The NRF continues to forecast retail sales will rise 3.4 percent this year to $2.53 trillion.

The report showed a 1 percent increase in sales at sporting goods, hobby, book and music stores, a 1.6 percent jump in auto sales, 1.5 percent gain at department stores — the best performance since November 2010 — and a 1 percent increase at appliance and electronics stores. 

Homeowners took advantage of a mild winter, boosting sales at building material, garden equipment and supplies dealers by 1.4 percent. 

Sales at clothing and clothing accessories stores were up 1.8 percent.

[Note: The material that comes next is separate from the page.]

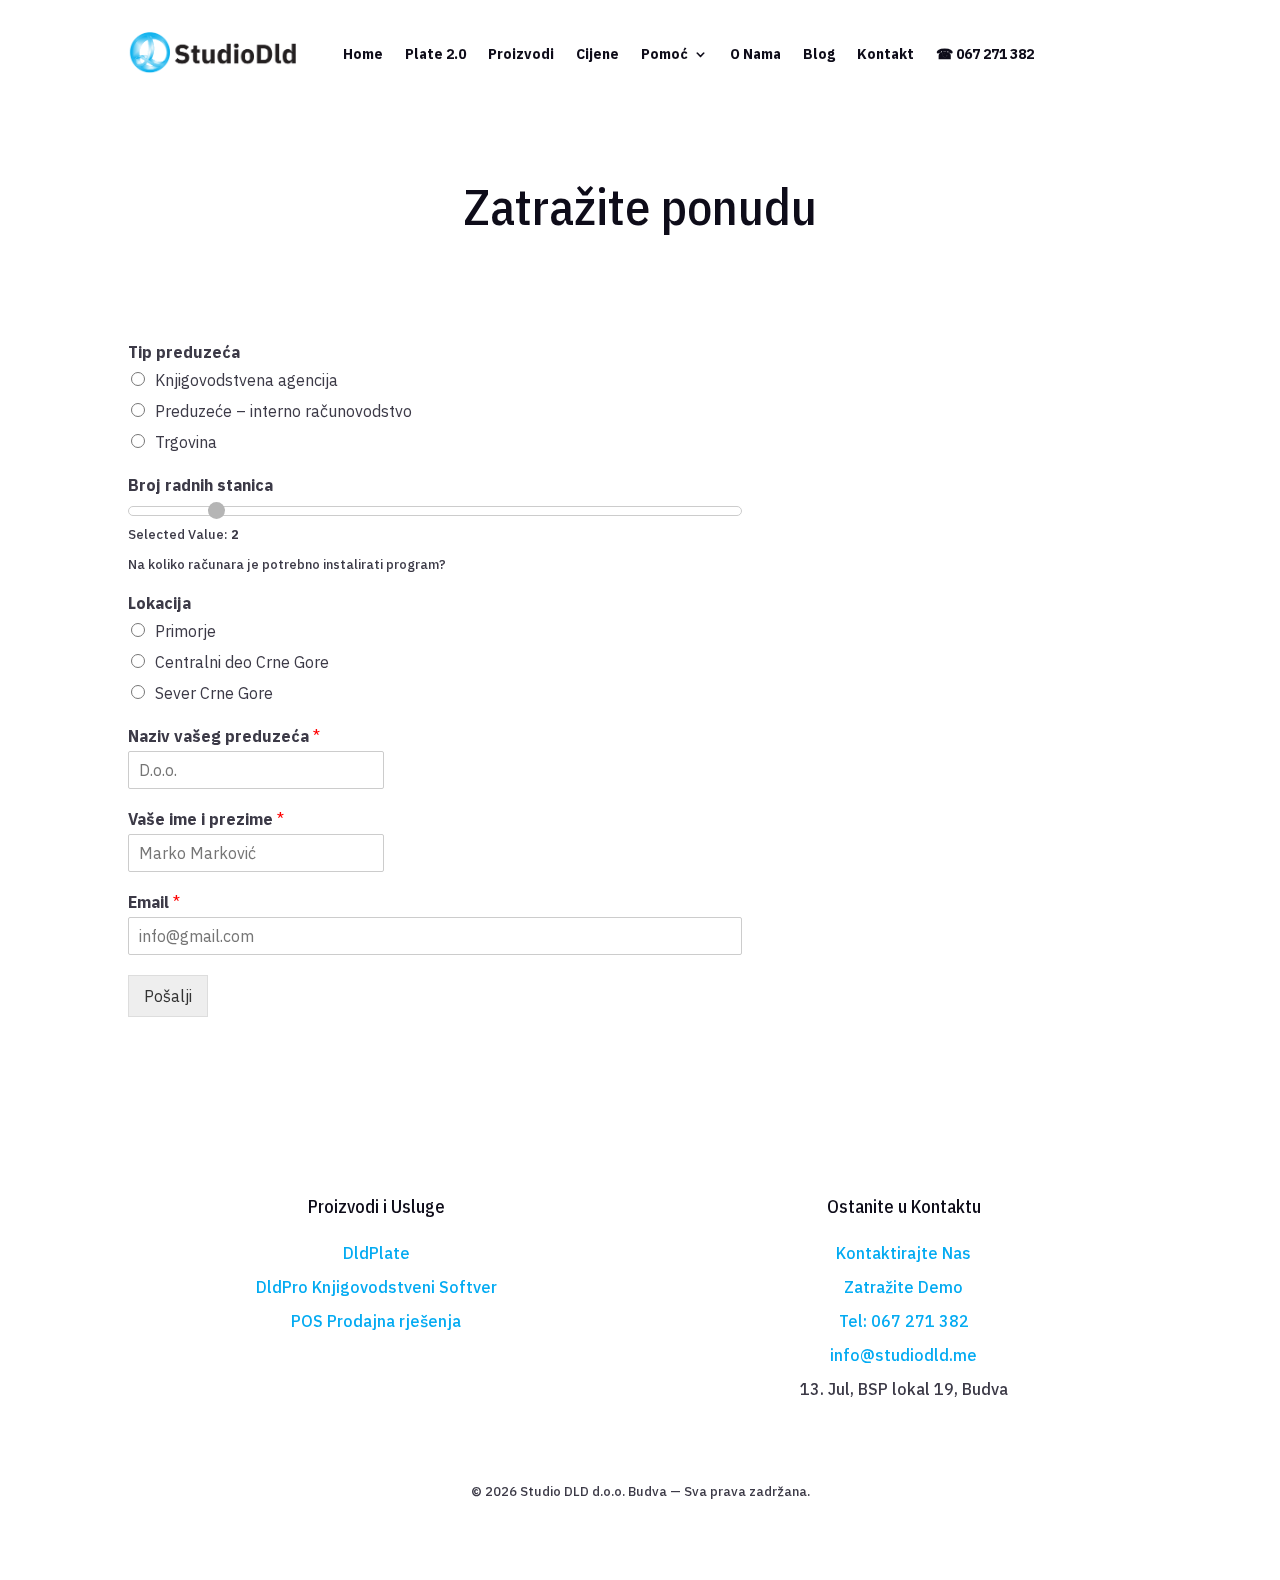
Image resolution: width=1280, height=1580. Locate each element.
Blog (819, 54)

“Pent-up demand is turning desires into needs, which is one reason why consumers have begun opening up their wallets,” said Jack Kleinhenz, NRF's chief economist. 

“There is no doubt that the economy is on the upswing, certainly compared to six months ago," he said. 

"Stronger-than-expected February sales and an improving labor market paint a bright picture of the U.S. economy, although the impact rising gas prices will have on the economy’s momentum remains unclear."

Hiring has eclipsed 200,000 jobs a month for the past three months — 227,000 jobs in February, 284,000 in January and 223,000 in November — for 734,000 total. 

The surge in sales was partially driven by a 3.3 percent increase in gasoline sales last month, as prices ticked up. 

Still, excluding gas, retail sales were up 0.8 percent.

The unemployment has dropped to 8.3 percent but remains elevated. 

In a separate Commerce report, business inventories increased 0.7 percent in January, while sales were up 0.4 percent.